Algumas das possibilidades do terapeuta:

  • Otimizar o tempo de consulta: a IA pode recapitular para o psicólogo/psiquiatra quem é aquele paciente, o que está passando e as melhores abordagens (quando está triste fica assim, é isso que o motiva etc).
  • Mediar grupos de apoio: o terapeuta pode conectar pacientes com idades e/ou problemas em comum, para terem conversas mediadas que podem auxiliar na evolução do quadro. Por exemplo, jovens em situação de vulnerabilidade social ou pessoas e enlutadas.
  • Oferecer suporte remoto: a empatia artificial é uma boa ouvinte, e pode conversar com as pessoas quando não estão se sentindo bem, por exemplo, durante uma crise de ansiedade.

Futuro do trabalho

O ChatGPT se tornou em cerca de seis meses um fenômeno de popularidade e já transformou a maneira como as pessoas enxergam a IA.

"O ser humano gosta quando a interação com uma máquina vira uma conversa. Por isso o ChatGPT é tão popular. Mas o objetivo desse tipo de sistema é apenas ser polido. O que queremos é uma IA que preste atenção na gente e não apenas responda educadamente, mas que deseje que você melhore sua situação", acredita Sandland.

Dessa forma, diz, a empatia artificial não é exatamente um concorrente desses chatbots, mas sim uma tecnologia que pode um dia ser integrada a eles.

O momento em que vivemos, diz Sandland, é comparável a outras revoluções tecnológicas que impactaram profissões. O surgimento da calculadora (e depois do Excel), por exemplo, permitiu que contas matemáticas fossem feitas rapidamente e sem erros. "Contadores ainda podem calcular manualmente, mas assim conseguem fazer mais e melhor."

A ideia de que robôs inteligentes funcionariam como copilotos de humanos está no nome de empresas que incorporaram poderes do ChatGPT, da Open IA, em seus serviços, como os Copilot da Microsoft a do GitHub. Sandland quer levar essa "mãozinha" para momentos em que a interação humana é importante, mas não crucial.

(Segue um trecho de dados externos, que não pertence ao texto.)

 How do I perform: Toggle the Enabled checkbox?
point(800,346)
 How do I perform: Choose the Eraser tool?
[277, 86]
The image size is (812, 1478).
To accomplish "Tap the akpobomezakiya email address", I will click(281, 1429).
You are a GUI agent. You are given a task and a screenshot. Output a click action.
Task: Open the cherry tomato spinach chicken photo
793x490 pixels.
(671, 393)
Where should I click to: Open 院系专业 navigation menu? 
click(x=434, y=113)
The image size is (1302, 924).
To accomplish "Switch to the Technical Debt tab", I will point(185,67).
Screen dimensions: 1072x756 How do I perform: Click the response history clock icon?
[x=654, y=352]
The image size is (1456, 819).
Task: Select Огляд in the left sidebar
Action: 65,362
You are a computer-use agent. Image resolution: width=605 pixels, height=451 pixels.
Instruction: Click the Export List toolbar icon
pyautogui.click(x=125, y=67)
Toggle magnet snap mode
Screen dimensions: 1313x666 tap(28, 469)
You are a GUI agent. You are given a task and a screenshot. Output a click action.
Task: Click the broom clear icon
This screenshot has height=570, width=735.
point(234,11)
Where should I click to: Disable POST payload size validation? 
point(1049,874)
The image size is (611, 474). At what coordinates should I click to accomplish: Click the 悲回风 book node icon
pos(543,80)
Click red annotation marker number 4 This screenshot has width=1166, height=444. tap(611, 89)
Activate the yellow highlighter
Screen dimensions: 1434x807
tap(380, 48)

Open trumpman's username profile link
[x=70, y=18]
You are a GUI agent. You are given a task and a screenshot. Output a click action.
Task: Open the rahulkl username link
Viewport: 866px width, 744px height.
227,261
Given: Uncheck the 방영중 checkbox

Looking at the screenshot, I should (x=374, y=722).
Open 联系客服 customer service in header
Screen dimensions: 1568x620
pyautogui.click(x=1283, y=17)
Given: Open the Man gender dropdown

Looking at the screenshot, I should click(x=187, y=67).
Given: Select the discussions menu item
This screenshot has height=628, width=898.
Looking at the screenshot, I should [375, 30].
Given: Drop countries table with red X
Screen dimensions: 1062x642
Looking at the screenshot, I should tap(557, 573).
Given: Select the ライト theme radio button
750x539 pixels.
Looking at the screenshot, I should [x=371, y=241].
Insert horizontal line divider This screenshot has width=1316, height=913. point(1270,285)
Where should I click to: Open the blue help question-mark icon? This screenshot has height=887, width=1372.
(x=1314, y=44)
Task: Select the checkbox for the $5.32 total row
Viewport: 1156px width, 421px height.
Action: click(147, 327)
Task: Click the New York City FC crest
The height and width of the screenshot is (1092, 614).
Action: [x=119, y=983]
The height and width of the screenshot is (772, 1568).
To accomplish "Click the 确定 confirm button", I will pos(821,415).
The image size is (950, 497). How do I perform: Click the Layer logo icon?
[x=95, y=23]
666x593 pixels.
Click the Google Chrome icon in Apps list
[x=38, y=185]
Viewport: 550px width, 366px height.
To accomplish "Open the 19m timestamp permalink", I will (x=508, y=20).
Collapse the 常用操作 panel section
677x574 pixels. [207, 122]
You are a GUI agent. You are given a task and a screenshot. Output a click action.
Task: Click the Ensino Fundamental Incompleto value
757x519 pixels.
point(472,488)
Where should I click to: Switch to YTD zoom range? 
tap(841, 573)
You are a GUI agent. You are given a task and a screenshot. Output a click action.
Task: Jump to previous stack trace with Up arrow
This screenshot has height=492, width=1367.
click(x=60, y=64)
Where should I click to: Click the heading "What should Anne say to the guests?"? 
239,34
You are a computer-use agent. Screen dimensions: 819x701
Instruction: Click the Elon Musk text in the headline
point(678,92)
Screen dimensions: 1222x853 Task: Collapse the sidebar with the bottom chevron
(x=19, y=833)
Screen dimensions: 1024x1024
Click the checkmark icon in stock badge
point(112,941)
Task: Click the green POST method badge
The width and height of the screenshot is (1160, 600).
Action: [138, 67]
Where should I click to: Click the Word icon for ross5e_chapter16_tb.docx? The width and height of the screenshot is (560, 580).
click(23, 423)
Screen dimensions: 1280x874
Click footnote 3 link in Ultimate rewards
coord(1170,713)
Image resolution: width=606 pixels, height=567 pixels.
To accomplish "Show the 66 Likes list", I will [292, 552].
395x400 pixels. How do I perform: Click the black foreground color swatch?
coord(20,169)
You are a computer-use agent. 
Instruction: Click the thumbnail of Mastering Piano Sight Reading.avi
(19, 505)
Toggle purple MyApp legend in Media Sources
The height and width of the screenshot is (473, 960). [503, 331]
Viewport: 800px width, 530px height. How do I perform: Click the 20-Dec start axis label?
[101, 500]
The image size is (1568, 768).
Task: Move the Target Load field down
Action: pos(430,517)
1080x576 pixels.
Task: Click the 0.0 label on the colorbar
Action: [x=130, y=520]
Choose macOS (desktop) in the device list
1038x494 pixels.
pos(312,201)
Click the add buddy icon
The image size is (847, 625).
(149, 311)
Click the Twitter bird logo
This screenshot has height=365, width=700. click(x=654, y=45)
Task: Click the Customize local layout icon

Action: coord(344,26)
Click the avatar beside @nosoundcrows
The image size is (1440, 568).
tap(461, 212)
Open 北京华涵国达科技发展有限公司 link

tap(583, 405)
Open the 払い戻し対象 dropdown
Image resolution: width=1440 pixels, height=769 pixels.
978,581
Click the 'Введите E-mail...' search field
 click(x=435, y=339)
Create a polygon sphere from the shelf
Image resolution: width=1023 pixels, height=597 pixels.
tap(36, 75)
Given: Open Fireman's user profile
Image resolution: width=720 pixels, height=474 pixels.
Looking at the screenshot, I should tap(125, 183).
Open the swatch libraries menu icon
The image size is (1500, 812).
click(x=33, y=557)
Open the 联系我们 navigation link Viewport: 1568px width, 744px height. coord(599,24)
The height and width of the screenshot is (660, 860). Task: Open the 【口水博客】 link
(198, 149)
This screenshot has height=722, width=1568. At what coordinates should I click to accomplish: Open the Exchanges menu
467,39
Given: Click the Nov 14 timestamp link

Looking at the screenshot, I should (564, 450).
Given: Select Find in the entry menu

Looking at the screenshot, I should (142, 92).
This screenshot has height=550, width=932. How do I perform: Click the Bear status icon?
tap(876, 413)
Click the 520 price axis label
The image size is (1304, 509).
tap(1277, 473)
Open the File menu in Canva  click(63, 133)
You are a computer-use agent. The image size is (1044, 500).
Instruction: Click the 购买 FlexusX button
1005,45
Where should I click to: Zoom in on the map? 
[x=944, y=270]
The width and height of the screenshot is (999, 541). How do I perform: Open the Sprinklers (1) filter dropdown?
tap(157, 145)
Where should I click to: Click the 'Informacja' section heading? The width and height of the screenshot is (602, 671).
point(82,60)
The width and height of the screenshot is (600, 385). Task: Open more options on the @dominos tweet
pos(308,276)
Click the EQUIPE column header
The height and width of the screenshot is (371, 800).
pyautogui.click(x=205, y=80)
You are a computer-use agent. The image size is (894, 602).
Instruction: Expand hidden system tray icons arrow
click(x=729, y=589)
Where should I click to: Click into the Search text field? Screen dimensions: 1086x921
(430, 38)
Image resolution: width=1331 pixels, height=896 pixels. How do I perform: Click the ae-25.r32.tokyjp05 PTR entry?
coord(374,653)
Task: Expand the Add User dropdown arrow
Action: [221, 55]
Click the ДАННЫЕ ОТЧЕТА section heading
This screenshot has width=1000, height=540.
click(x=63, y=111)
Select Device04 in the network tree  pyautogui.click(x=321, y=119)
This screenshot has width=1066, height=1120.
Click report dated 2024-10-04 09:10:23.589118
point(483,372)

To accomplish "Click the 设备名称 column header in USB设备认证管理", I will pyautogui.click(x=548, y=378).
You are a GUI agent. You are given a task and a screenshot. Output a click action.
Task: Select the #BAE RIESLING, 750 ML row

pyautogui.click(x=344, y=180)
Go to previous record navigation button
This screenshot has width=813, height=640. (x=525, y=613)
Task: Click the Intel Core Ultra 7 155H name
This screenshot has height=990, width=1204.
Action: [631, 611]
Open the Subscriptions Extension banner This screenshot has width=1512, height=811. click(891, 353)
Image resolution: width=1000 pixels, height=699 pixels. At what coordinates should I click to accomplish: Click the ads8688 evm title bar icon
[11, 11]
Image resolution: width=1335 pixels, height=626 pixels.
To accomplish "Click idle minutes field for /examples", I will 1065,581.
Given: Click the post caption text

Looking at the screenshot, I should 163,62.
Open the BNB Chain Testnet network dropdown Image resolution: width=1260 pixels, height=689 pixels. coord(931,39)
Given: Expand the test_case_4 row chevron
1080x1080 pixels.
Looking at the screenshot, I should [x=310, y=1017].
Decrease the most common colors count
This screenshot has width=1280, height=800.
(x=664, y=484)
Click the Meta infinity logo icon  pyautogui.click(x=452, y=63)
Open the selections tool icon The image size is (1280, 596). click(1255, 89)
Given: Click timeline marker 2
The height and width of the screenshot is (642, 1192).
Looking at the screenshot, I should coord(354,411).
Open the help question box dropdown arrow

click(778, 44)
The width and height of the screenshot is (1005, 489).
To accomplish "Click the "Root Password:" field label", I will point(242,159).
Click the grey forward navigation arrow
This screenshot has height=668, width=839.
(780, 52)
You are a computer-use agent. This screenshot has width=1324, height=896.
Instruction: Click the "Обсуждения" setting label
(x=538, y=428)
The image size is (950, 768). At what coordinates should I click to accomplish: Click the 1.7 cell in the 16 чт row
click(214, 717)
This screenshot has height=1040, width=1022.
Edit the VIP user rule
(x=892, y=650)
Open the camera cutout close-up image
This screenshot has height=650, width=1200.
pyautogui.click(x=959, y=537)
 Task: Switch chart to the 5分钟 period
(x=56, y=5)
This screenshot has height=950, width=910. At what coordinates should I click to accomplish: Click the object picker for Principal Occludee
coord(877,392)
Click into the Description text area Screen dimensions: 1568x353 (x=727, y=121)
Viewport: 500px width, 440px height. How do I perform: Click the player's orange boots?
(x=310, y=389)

Em alguns casos, as pessoas querem contato humano, sentir uma conexão, apertar a mão. Em outros, a automação total faz sentido, mas é um erro ter isso em tudo, só para reduzir custos. Precisamos pensar no impacto para as pessoas, não no mais barato. É um erro dar qualquer trabalho para um robô
Scott Sandland

No caso do terapeuta digital, ele poderia ajudar a reduzir as longas filas de espera por atendimento de saúde mental na rede pública e a amenizar o desgaste dos profissionais. "Seria mais uma ferramenta para ajudar os pacientes, e não para diagnóstico", ressalta.

Na saúde, a IA não está pronta para fazer tudo sozinha, ainda há um risco alto. Seria muito imprudente soltar um terapeuta para o mundo agora. Algum dia quero que exista, mas, para chegar lá, não queremos correr
Scott Sandland

Serviço:

Scott Sandland estará no Brasil esta semana, para participar da feira APIX 2023, nesta quinta-feira (22). Em sua palestra "The Intersection of APIs and LLMs: Customization unlocking new risks and possibilities", irá abordar os Large Language Models, sob a ótica da Empatia Artificial.